* _Task prompt_
Only certain lines below are wanted: those starting at the line containing "Identify the click" and ending at the line containing "czytaj dalej! (453, 879)", both included, each retyped exactly.

* _The input_
******************************
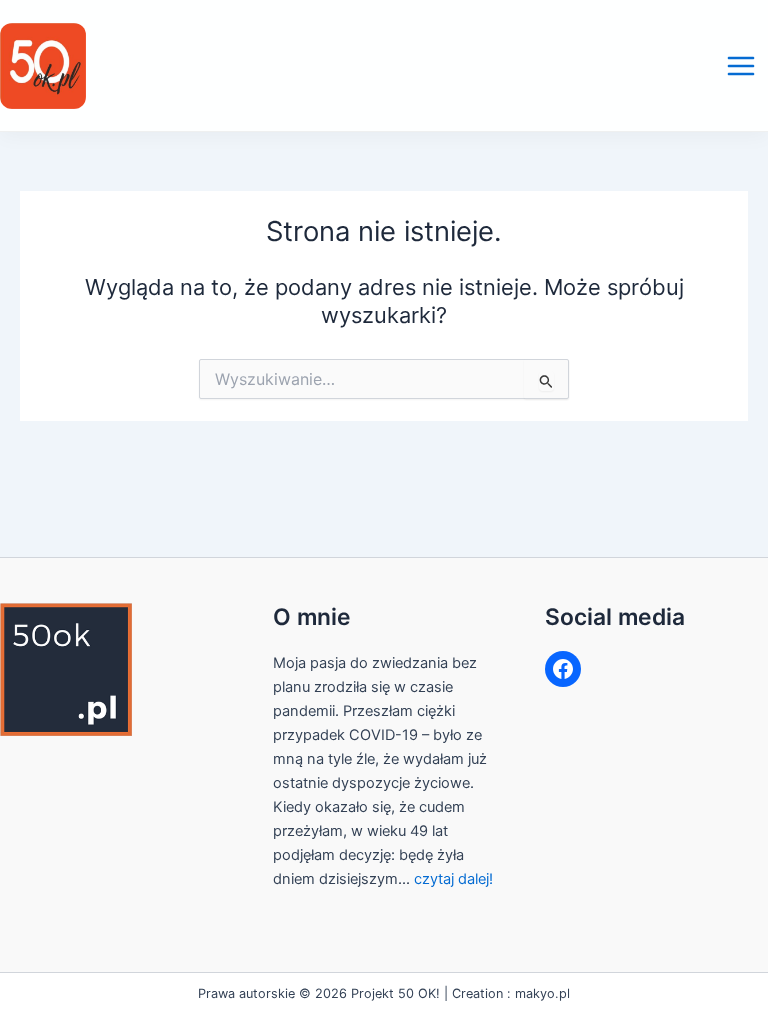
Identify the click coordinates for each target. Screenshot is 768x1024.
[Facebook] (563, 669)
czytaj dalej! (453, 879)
******************************
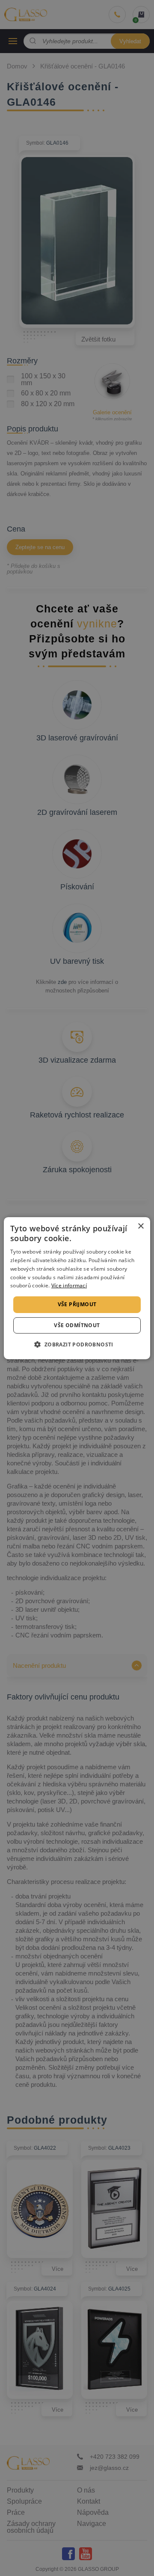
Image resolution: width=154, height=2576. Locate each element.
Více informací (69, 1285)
******************************
* _Answer space_
Identify the click coordinates for each target. Screenshot is 768x1024.
[Facebook] (563, 669)
czytaj dalej! (453, 879)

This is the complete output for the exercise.